Cannot put Reason Required For Auto-Connect on Transparent Login account
Article ID: 104072
CA Privileged Access Manager - Cloakware Password Authority (PA)PAM SAFENET LUNA HSMCA Privileged Access Manager (PAM)
An RDP application performs Transparent Login to SQLDeveloper. We wish to require justification for using this application. If we set the SQLDeveloper account to Reason Required on Auto-Connect, no popup appears to ask for a reason, but the transparent login succeeds. It is as if the Password View Policy (PVP) option has no effect at all with Transparent Login. If we set the RDP account to Reason Required on Auto-Connect (not precisely what we want, but a close approximation for our immediate need), the popup appears as expected. After entering a justification, the service launches as expected.
This is working as designed. When the transparent login agent retrieves the target account password, the PVP is not evaluated for this secondary login.
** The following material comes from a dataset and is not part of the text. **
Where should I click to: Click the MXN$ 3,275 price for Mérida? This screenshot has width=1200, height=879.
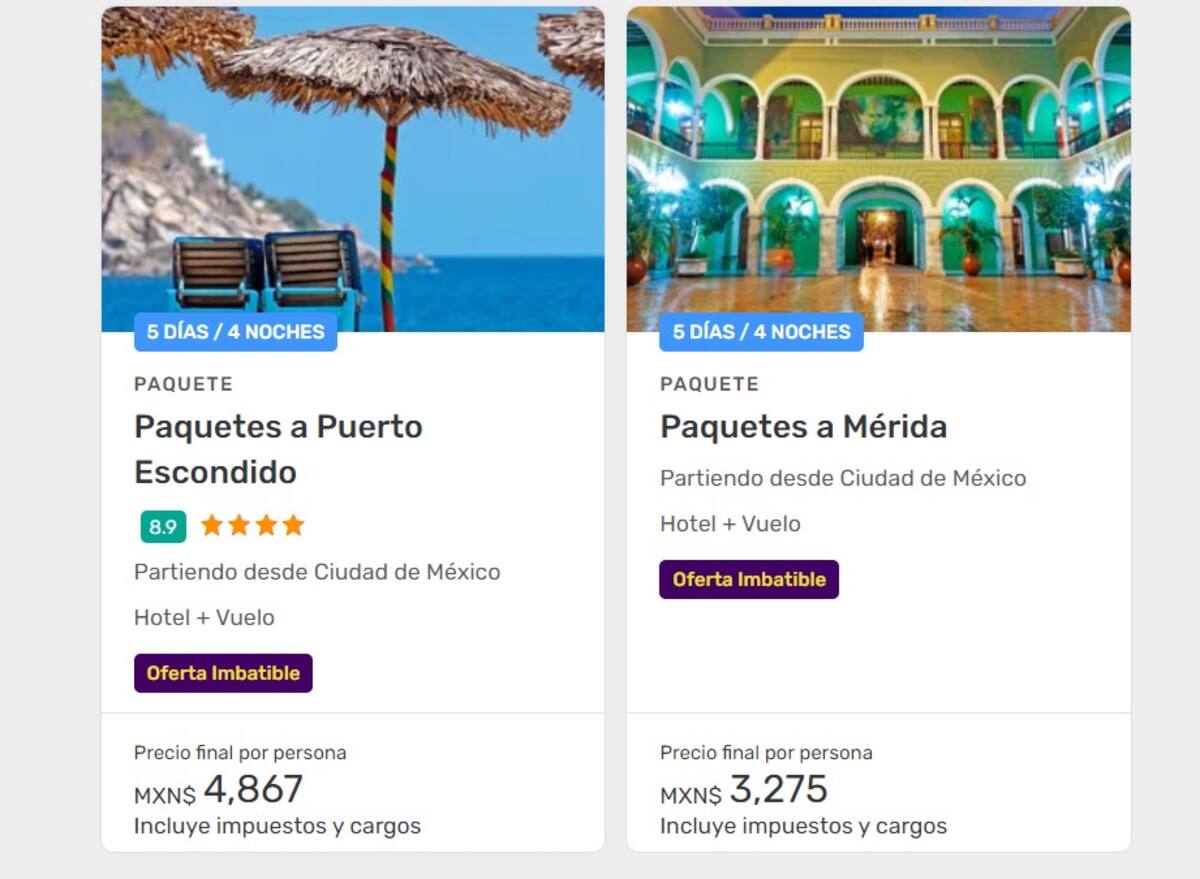click(742, 790)
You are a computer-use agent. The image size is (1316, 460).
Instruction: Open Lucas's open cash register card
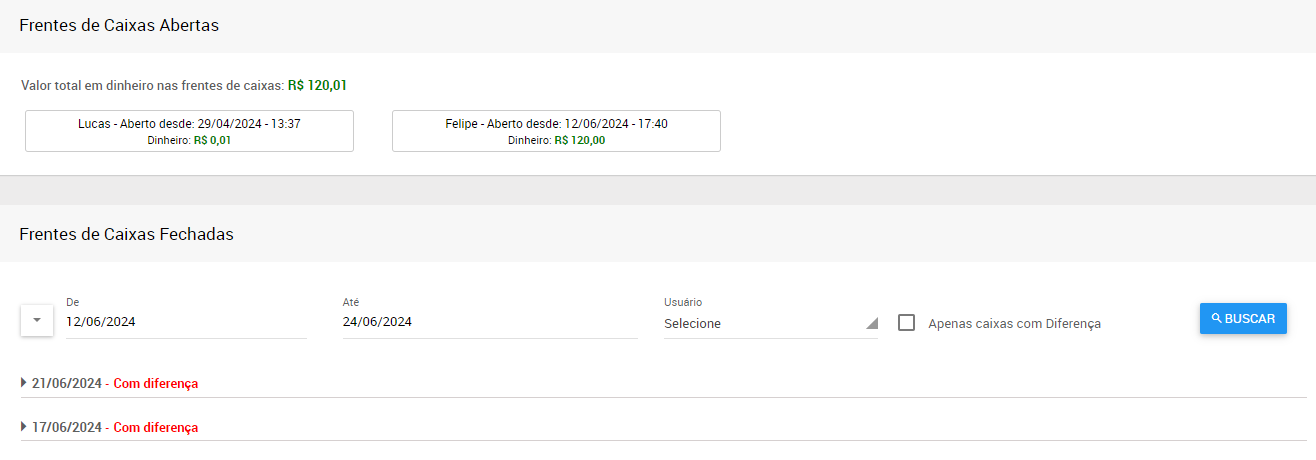[189, 131]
Any PAM version up to 3.2 so far.
A PVP Reason Required for Auto-Connect policy associated with a target account has no effect during transparent login. All you can do is associate such a PVP with the account used for auto-connect.
Password View Policy works with Auto Login but does not work with Transparent Login since Auto Login injection of username and password are handled from Client side but Transparent Login injection of username and password are handled by XsuiteTLAgent.exe which is downloaded to the mapped virtual drive of the target end point windows machine. So there is no control on the client side during injection of username and password to the Remote Windows Application and as a result no PVP can be integrated with Secondary accounts.